Voyager seul, c’est goûter à une certaine indépendance, et paradoxalement, se rendre compte de notre besoin des autres. Oui, on fait de nouvelles rencontres, peut-être même avec d'autres voyageurs comme nous. Toutefois, chaque nouveau séjour demande un temps d’adaptation, de l’énergie pour prendre ses marques et se faire de nouveaux amis, et avant cela, devoir affronter sa propre solitude. Et lorsqu’on se sent enfin à l’aise et plus entouré, rôde déjà la proximité d’un nouveau départ. Vient le moment des au revoir avec la gorge serrée, avant d’être à nouveau l’étranger dans notre prochaine destination.

 

 

2. La construction difficile, voire impossible, d’un chez-soi

Cela pourrait sembler logique au premier abord, car oui, l’objectif principal de voyager est d’abord la découverte de nouveaux paysages ou cultures, pas de se bâtir un refuge. Néanmoins, cela peut devenir rapidement pesant de ne jamais vraiment parvenir à construire son petit cocon. Vous n’êtes ni touriste, ni expatrié, mais un « entre-deux », une personne de passage. Le temps dont vous disposez est alors suffisant pour visiter la ville, mais pas pour la comprendre et découvrir son âme. Vous ne pouvez vous engager dans aucune activité sur le long terme et ne donnez donc pas assez de chances aux locaux de bien vous connaître dans un environnement dans lequel il vous sera difficile de laisser une trace durable.

 

 

Photo d'une digital nomad

 

 

3. Être digital nomad est souvent difficile et coûteux

Faire et défaire sa valise, c’est fatigant. Avoir l’embarras du choix est un privilège qui peut être ressenti comme un poids.

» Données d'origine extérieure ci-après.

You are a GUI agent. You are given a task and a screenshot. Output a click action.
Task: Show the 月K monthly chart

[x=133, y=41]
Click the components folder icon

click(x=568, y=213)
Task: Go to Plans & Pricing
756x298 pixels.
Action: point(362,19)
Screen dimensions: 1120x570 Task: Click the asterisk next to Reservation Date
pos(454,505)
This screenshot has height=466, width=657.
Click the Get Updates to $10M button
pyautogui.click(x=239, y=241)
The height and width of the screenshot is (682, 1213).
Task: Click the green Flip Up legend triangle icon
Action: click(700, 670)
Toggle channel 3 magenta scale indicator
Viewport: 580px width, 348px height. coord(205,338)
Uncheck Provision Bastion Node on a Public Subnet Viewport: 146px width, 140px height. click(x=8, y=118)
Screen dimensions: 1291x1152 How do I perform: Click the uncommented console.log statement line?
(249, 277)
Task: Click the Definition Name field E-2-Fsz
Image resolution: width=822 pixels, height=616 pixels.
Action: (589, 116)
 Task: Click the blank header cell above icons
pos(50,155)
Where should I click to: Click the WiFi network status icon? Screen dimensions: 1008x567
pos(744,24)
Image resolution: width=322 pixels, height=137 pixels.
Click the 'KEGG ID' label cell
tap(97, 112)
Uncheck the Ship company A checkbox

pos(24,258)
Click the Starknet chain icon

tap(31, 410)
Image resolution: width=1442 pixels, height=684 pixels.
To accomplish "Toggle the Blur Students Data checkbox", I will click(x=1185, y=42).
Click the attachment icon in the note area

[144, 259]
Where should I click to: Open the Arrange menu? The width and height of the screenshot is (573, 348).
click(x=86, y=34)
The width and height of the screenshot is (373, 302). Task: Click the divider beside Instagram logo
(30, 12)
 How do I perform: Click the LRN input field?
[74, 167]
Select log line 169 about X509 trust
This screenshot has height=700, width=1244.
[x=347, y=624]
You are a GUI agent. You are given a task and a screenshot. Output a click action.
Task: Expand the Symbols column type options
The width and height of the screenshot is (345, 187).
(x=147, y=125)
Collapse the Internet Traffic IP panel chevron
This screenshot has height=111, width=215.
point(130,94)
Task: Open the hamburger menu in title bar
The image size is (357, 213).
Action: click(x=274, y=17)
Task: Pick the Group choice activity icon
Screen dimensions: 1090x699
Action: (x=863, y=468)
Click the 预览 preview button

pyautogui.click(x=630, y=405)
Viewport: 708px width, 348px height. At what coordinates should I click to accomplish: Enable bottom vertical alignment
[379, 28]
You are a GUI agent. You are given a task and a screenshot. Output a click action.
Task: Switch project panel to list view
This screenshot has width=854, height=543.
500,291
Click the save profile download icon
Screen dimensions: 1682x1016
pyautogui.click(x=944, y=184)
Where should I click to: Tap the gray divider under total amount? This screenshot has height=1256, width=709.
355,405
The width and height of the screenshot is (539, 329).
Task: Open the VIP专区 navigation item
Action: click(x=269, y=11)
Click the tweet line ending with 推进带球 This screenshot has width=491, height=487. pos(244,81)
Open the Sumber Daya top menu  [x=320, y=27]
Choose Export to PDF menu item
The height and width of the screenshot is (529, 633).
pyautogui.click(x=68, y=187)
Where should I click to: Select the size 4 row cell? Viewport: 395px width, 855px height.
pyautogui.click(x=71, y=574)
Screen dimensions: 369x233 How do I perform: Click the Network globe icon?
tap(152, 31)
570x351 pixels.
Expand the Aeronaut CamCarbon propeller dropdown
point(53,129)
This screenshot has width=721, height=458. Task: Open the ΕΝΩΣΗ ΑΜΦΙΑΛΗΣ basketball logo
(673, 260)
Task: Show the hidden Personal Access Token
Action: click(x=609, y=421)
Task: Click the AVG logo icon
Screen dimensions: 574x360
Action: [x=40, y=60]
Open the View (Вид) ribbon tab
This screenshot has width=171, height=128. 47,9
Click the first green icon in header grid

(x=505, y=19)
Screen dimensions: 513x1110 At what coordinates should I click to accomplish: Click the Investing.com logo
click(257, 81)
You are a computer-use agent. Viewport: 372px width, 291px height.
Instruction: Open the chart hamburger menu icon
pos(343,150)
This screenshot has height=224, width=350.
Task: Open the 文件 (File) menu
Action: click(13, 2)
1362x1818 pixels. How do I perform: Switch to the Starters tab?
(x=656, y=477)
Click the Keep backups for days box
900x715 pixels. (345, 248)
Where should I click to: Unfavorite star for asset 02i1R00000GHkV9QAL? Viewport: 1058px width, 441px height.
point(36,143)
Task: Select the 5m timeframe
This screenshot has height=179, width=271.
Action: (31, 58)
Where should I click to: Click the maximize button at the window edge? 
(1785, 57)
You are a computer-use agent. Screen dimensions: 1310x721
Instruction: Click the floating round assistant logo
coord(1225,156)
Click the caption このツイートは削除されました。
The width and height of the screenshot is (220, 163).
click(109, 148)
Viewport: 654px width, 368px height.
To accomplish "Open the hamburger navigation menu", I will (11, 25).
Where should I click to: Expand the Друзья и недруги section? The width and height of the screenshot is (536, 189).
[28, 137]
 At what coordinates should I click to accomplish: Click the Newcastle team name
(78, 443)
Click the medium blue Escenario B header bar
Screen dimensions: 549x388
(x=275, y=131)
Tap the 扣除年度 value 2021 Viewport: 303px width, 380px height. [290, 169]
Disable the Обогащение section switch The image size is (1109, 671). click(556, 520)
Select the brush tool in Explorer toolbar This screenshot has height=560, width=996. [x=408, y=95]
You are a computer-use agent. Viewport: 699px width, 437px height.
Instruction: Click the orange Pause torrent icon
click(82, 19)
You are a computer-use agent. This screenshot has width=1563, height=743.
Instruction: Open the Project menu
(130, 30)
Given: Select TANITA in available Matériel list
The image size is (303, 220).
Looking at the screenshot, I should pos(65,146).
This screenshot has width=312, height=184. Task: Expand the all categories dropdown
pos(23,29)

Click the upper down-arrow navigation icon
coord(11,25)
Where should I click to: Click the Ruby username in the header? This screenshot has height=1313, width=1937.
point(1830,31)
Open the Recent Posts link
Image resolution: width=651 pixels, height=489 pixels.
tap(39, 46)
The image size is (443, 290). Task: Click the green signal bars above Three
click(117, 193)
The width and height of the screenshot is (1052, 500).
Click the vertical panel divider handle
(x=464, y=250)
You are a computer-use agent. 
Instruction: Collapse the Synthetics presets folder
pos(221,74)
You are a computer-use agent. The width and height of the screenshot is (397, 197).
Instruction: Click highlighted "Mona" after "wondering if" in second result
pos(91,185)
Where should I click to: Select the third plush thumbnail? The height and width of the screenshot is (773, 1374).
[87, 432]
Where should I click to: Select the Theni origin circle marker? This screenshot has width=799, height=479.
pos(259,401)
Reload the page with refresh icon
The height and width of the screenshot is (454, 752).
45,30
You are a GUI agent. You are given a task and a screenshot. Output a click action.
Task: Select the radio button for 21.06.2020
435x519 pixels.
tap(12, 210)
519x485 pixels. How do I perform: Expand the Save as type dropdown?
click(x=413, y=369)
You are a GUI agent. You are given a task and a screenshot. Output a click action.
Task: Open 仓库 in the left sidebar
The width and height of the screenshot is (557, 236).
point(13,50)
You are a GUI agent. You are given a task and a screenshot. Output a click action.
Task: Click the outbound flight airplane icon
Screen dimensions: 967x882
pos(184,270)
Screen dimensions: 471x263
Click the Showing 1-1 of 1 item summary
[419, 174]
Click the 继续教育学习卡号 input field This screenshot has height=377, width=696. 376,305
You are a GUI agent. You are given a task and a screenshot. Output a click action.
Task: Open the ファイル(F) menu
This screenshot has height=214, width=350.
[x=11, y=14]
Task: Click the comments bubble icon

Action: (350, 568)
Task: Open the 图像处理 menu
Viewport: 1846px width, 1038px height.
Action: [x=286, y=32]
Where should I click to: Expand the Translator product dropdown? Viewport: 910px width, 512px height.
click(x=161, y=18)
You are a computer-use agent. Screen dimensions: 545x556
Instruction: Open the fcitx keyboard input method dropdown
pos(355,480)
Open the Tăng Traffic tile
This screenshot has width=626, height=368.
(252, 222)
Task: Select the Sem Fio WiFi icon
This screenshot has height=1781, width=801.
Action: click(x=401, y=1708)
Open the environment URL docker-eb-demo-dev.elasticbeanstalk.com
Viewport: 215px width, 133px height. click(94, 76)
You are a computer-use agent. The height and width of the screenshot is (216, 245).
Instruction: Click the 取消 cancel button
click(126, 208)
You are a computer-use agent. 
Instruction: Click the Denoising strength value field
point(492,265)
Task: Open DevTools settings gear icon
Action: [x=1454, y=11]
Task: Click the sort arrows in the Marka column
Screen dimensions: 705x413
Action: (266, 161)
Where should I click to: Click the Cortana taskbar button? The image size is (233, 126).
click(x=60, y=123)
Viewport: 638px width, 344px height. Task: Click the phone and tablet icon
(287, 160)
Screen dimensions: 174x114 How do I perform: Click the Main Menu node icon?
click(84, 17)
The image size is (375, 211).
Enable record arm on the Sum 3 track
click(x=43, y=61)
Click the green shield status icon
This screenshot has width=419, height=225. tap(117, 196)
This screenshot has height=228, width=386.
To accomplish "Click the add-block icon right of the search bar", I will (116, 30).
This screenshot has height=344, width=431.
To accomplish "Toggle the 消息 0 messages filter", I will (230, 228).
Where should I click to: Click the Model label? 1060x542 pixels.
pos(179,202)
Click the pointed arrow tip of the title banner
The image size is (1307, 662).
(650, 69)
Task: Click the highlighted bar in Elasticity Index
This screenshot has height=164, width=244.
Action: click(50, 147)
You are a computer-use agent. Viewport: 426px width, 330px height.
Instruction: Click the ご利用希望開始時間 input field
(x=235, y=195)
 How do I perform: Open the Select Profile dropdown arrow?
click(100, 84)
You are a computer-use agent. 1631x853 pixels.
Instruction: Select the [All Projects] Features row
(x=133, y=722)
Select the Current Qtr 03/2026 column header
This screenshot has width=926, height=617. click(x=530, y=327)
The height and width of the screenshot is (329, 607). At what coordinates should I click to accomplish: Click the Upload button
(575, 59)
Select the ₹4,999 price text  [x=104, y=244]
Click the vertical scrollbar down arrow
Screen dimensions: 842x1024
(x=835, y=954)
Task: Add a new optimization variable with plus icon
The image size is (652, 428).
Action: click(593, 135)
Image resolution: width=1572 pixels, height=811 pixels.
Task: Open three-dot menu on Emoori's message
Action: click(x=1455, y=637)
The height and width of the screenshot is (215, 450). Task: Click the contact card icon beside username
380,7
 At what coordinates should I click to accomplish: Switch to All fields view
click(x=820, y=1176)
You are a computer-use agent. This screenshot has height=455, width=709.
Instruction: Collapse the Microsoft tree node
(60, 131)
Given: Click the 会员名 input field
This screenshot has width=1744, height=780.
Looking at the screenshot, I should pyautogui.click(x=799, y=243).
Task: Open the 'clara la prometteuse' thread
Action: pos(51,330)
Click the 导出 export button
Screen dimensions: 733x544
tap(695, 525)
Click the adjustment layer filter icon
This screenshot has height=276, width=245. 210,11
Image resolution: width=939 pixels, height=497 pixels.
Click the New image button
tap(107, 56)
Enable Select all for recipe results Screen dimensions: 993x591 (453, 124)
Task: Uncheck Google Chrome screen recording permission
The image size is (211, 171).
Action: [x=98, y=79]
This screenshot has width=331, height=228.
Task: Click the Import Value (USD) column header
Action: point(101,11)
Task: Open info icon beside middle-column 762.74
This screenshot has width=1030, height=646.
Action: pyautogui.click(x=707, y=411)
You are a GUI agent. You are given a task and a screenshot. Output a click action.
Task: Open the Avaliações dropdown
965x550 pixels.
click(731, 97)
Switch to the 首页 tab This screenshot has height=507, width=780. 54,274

Faut-il opter pour une destination alléchante, mais coûteuse ou, au contraire, s’aventurer dans un pays lointain et moins cher ? Le besoin de partir est-il réel et réfléchi ou vient-il d’une impulsion incontrôlée ?

Préparer les prochains trajets, hébergements, lieux de travail, affaires à emporter, démarches administratives… Aux préoccupations du quotidien se mêle une charge mentale assez conséquente lorsqu’on change régulièrement de destination. Et puis parfois, un séjour plus ou moins long chez nos parents peut être nécessaire pour soulager notre agenda ainsi que notre porte-monnaie.

 

 

Photo d'une digital nomad

 

 

4. Vous ne ferez pas forcément plaisir aux locaux

Certains endroits sont très prisés par les touristes, les expatriés et les digital nomads. Quoi de mieux que de passer quelques semaines voire quelques mois à la plage, et de bronzer au soleil pendant que nos amis en France grelottent de froid ?

Et lorsque notre salaire est élevé par rapport au coût de la vie sur place, on est tenté de se faire plaisir, et ça fait du bien. Malheureusement et souvent, la communauté locale en souffre. Le boom des hébergements temporaires et chers mène fréquemment à une crise du logement, le tourisme de masse devient étouffant et la plupart du temps, il n’y a pas de réel échange entre voyageurs et locaux, chacun restant dans sa bulle.

 

 

Si, malgré ces contraintes, vous partagez mon envie de découvrir d'autres horizons et nourrir votre curiosité, voici quelques recommandations pour des séjours plus éthiques, économiques et intéressants :

  • Pensez à des alternatives aux offres, voire arnaques spéciales « digital nomad », par exemple en choisissant des sous-locations plutôt que des hébergements temporaires hors de prix.
  • Séjourner au moins 6 mois dans une ville, ce qui est plus écologique et une manière de vous immerger réellement dans son atmosphère, sans avoir la contrainte d’un engagement à long terme si ce lieu ne vous correspond pas.
  • Participez à des activités ou du bénévolat sur place et avec les locaux pour sortir de votre bulle « voyageur », tout en améliorant vos chances de rencontrer des personnes qui partagent les mêmes passions que vous.
  • Laissez votre nouvel environnement vous inspirer et vous enrichir culturellement en apprenant la langue et les coutumes du pays que vous découvrez.

 

Vous ai-je donc persuadé ou dissuadé de goûter à la liberté de mêler voyage et travail ? Si vous avez la chance de travailler en ligne, je vous recommande tout de même de tenter l’aventure au moins une fois. Il faut l’avouer, ce privilège peut vous garantir des séjours réellement inoubliables, à condition qu’il soit utilisé à bon escient.